§ **What you will do**
Produce word for word the lines of the data below running from the one that has "Click the star icon to save" to the one that has "the browser translate", inclusive, and no others.

[Dataset entries]

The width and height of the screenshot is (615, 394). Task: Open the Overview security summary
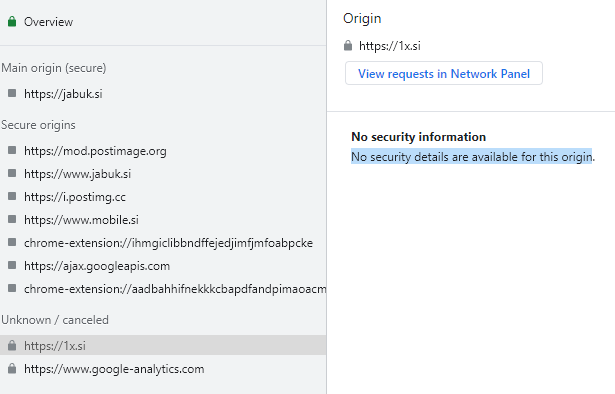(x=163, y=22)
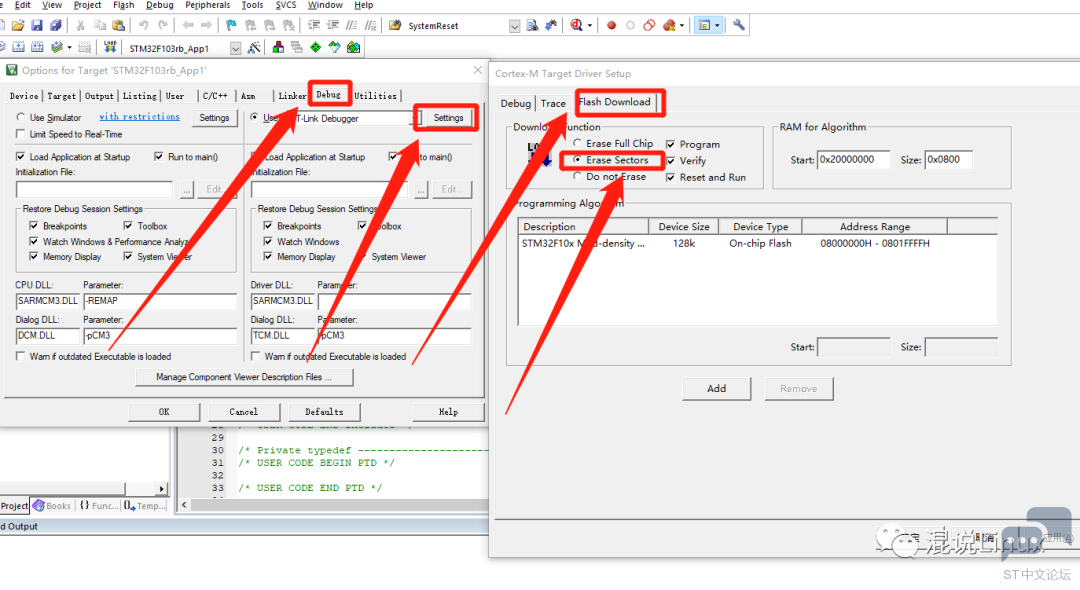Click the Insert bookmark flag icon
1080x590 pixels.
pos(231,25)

...

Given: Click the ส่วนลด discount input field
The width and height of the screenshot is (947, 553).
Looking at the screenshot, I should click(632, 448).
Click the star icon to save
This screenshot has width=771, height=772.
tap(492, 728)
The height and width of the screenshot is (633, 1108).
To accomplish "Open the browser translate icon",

---

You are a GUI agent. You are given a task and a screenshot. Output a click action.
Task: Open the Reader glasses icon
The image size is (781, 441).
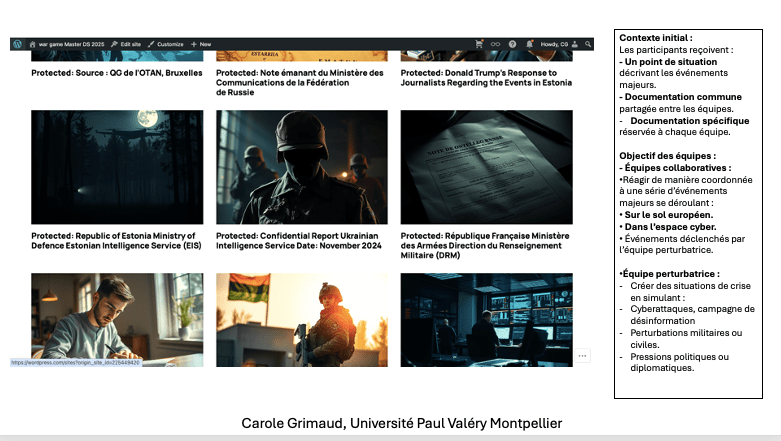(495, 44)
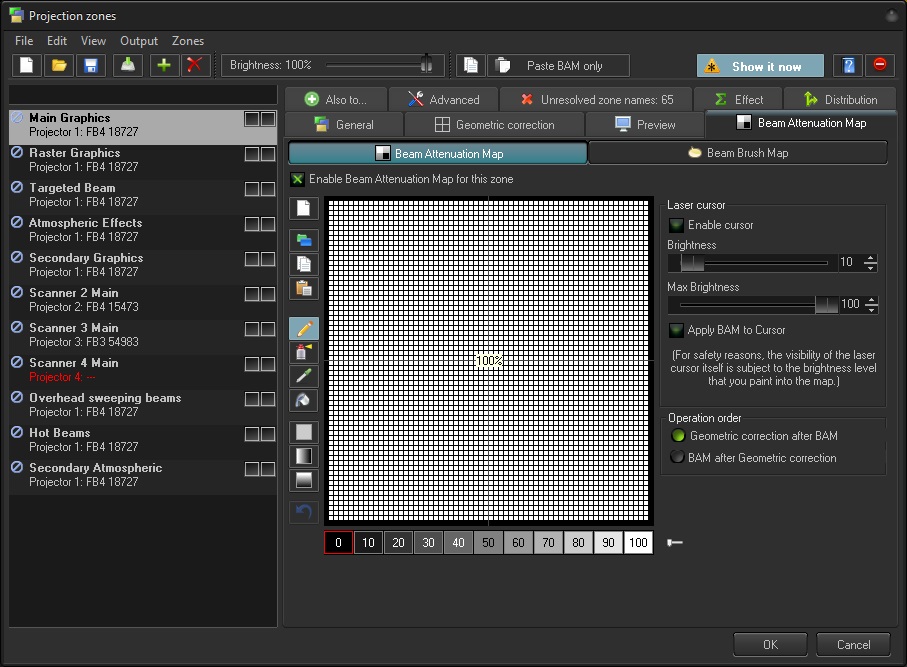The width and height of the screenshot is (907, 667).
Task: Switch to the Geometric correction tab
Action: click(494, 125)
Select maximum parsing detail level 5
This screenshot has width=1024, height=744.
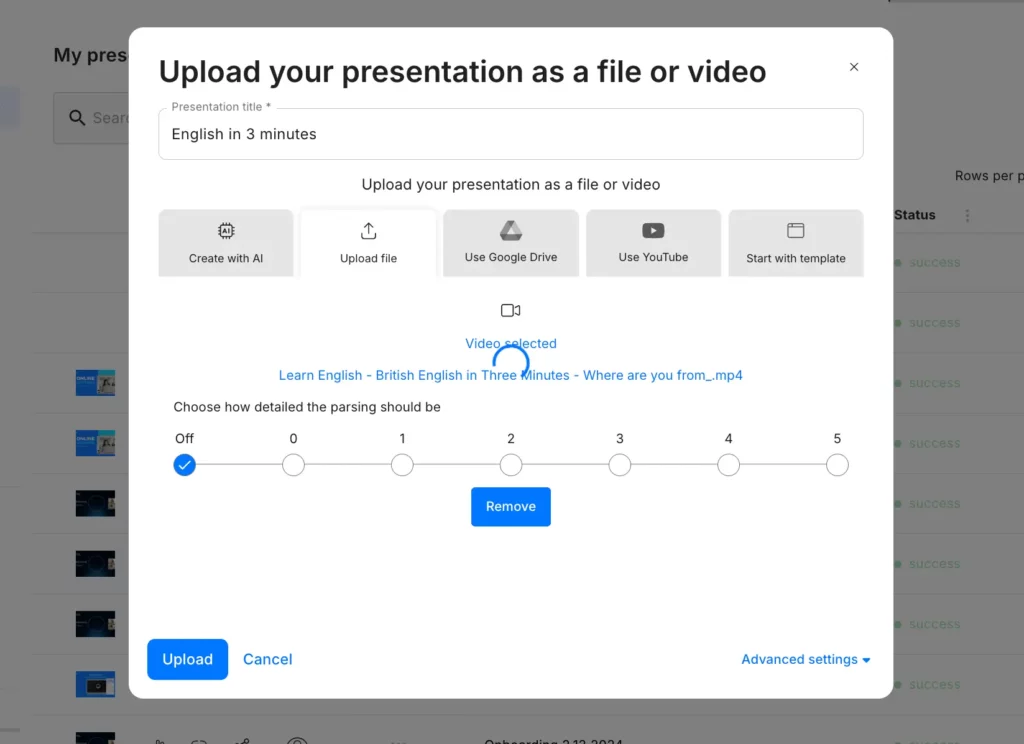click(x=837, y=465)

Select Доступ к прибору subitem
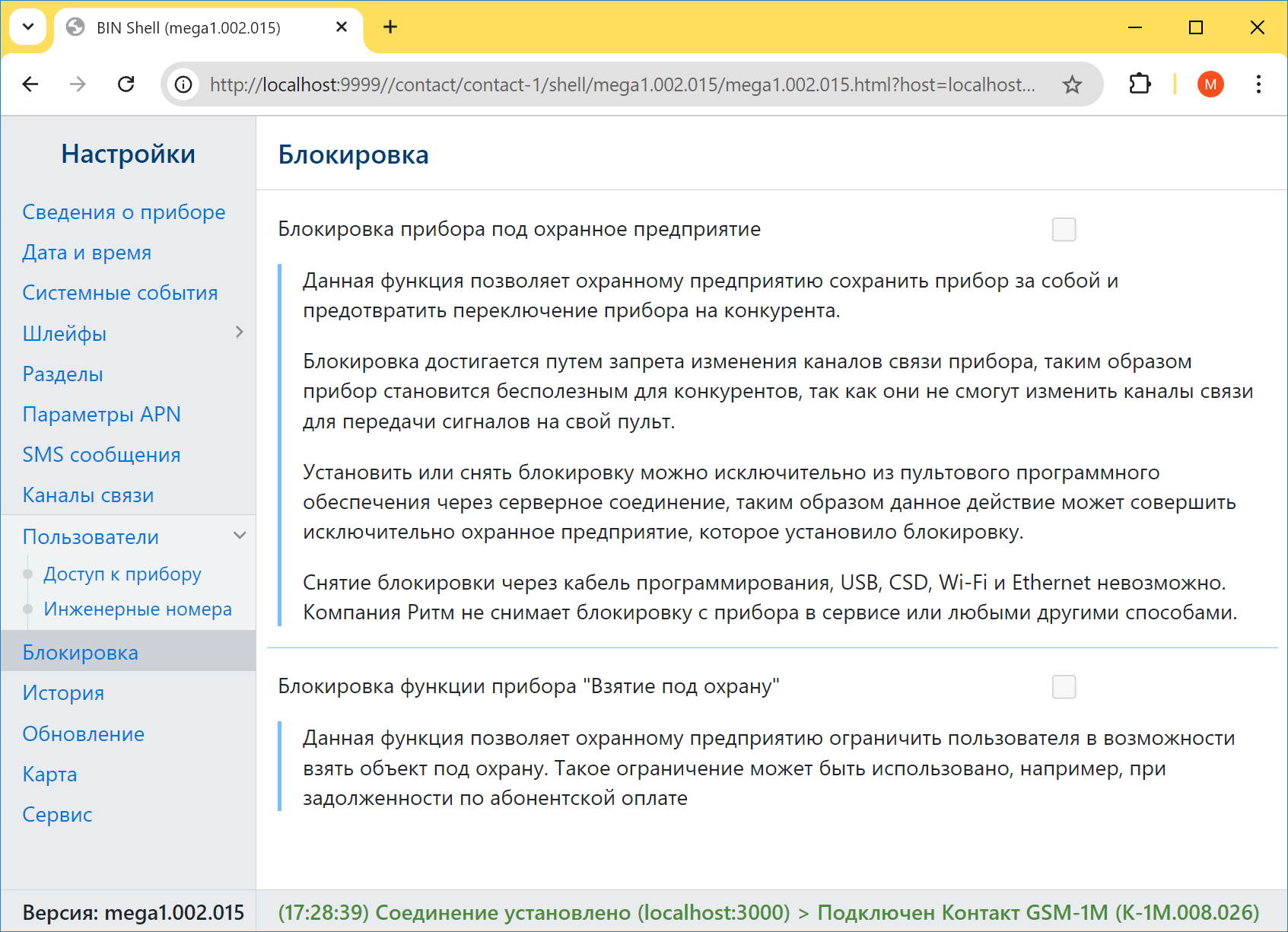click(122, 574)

§ **Result for this task**
Click the star icon to save
This screenshot has width=771, height=772.
tap(492, 728)
The height and width of the screenshot is (633, 1108).
To accomplish "Open the browser translate icon",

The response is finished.